Il est encore plus intéressant d’évaluer la révolution de Milei associée à la victoire de Trump et à un contexte international dans lequel les citoyens, pour diverses raisons, forcent la politique à faire pencher le pendule vers la droite parce que la gauche nous a amenés au chaos mondial.
Quelles mesures de la présidente argentine copieriez-vous pour l’Allemagne et l’Europe ?
Markus Buchheit : Si nous partageons le besoin urgent d’abandonner le modèle socialiste désastreux qui a dominé la politique ces dernières années dans les deux pays, les problèmes de l’Allemagne et de l’Argentine sont très différents. Cependant, nous partageons les défis qu’implique un État excessivement étendu et paternaliste. En ce sens, le modèle de Milei est intéressant pour ce qui est de démanteler le vaste appareil d’État et de permettre aux entrepreneurs privés de se livrer librement à la concurrence. La bureaucratie et le système fiscal allemands sont excessifs et créent un réel désavantage pour les entreprises qui sont obligées d’oublier notre pays au profit de nouveaux marchés plus flexibles. Cette question – qui n’est pas exclusive à l’Allemagne, mais plutôt une tendance promue par l’Union européenne – est d’une importance vitale face à un nouveau scénario qui est proposé avec la nouvelle administration Trump, dans lequel nous aurons certainement un marché international avec une plus grande concurrence et plus de protectionnisme.
Un autre aspect sur lequel nous pouvons nous inspirer de Milei est sa bataille culturelle, qui implique l’élimination des secrétariats et des dépenses de l’État sur les questions de genre et tout ce qui n’a pas de base scientifique mais qui cherche néanmoins à s’imposer comme une pensée unique intolérante au pluralisme citoyen. Je pense qu’il est urgent de démanteler l’appareil d’État qui ne cesse de croître. Le système fiscal allemand est absurdement élevé et constitue un véritable désavantage.

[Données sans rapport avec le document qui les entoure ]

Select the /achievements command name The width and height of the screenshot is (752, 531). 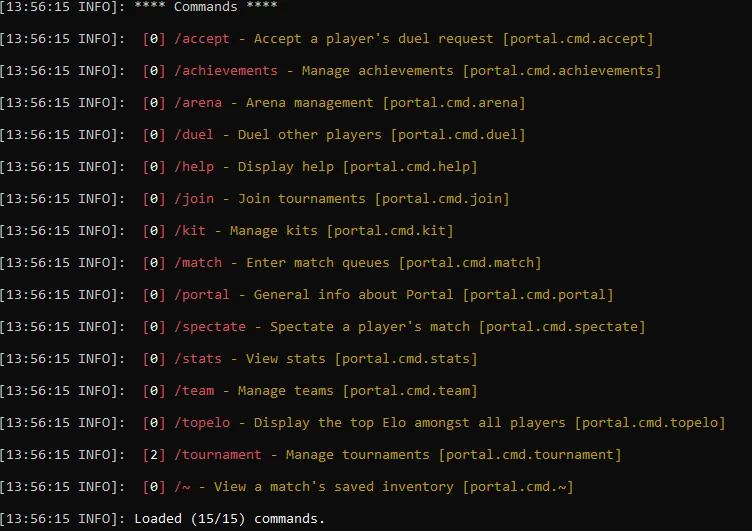226,71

C’est pourquoi nous avons besoin d’urgence d’une réforme fondamentale qui soit favorable aux performances et à la famille. Nous devrions réduire considérablement le quota de l’État. La recherche sur le genre et d’autres projets de gauche insensés financés par les impôts peuvent par exemple être supprimés sans être examinés. Mais nous économiserons aussi des milliards d’euros par an en inversant les flux migratoires.